Mary didn't just decide one fine day, "I think I'll have God's baby." Jesus didn't just decide one day while sawing two by fours in the carpenter shop, "I believe I'll change the course of history." The initiative was God's. The call went out to Mary. She said yes and was empowered to do her work. Jesus' life began in the manger, but his ministry didn't begin until his baptism which was sealed with God's approval.

When I was baptized on Palm Sunday in 1971, I didn't realize at the time what I was becoming. Back then I didn't have the experience, the skills, the wisdom or the sensitivities of a minister. Some days, I still don't. It took eleven years of study, struggle and testing to get to a point where I was of much use to anyone. On an April Sunday twenty-seven years ago I said yes to Jesus and, like you, became a minister. It wasn't my idea. I was going to be a rock star and if that failed an architect. But God had another idea in mind.

God's idea was to make Mary the starting point in the story of salvation. She said yes. And because she did, he came, was baptized, ministered, was obedient unto death, was raised to life, and bids us to the waters of baptism and the work of the kingdom. And please, hold onto this...He doesn't set us up for failure. There is no ministry we shoulder that He won't provide the resources to meet.

I read that in a certain city, all the African-American congregations gather on Good Friday for three hours of preaching from their various pastors. One of them had just delivered a superb sermon, but the preacher who followed was struggling. The folks from his congregation were scattered throughout the sanctuary trying to encourage him, but he was so unnerved he floundered for the first ten minutes. Suddenly he stopped in mid sentence and cried to the congregation, "Give me some hep! Ah can't do dis without yo hep. Please hep me now!"

The congregation responded like they had been asked to pull a drowning child from a lake. A bolt of electric excitement shot through the people and was expressed by spirited encouragement, hand clapping, and shouts of "Amen!" "That's right!" "You tell it right!" They raised him about four levels, and though it wasn't the best sermon that afternoon, it certainly was the most exciting. They lifted him instead of letting him down. He didn't preach that sermon...the whole church did! The Spirit had led everyone to minister to each other.

There is really no need to get bogged down in "go nowhere" debates about "how" baptism ought to be done. Mechanics aren't what matters. Meaning does. Baptism in Christ is the beginning point of a life- long ministry and a timeless relationship with God. Crystal, Trisha, and Joe...your decision is the focus of our attention this morning, but what you are about to become focuses attention on what we all have promised. It is our job to help you hear what God wants you to do. It's our job to help you know the gifts you have been given. And it will be our joy to watch what God will do in your life.

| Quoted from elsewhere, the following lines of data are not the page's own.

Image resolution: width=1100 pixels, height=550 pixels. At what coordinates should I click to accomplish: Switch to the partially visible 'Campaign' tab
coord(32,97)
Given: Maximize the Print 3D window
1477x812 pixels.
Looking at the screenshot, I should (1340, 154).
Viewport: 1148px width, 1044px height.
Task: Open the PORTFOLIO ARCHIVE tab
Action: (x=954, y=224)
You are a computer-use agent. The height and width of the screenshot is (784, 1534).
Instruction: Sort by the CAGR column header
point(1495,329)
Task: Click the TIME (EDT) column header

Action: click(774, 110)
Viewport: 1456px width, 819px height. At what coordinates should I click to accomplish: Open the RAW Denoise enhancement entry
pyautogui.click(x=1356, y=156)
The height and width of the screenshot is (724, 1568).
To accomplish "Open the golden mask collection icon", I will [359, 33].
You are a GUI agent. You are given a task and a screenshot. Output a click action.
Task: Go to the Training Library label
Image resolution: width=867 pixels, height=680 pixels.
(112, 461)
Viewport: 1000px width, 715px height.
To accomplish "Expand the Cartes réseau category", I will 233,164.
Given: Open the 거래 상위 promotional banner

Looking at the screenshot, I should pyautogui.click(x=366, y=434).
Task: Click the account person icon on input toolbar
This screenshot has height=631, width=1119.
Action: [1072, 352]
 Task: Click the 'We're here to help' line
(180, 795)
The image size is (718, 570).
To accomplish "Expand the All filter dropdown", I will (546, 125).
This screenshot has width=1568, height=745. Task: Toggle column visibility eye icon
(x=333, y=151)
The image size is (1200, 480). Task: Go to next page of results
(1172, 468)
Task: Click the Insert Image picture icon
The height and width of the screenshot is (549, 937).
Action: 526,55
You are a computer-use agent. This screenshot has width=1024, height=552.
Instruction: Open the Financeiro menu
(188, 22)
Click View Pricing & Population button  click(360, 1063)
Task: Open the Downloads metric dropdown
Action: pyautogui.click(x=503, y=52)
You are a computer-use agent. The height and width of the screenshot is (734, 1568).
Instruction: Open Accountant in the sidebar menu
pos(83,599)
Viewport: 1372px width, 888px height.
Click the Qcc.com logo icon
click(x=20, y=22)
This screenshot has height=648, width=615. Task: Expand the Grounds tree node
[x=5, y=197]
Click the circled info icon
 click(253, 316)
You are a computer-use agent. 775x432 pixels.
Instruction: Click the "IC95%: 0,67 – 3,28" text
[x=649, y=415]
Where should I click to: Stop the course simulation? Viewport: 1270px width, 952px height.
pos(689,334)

Somebody said that, "The miracle of the baptism of the Lord is not what he gives up, but rather what he takes on, and what he takes on is US." We all have been ordained for ministry-to help, to hold, to heal, and to reflect the light of his love. In Jesus' baptism, he took on us. In ours, we reflect him:

He the head, we are His members, we reflect the light he is.
He the master, we disciples, He is ours and we are his.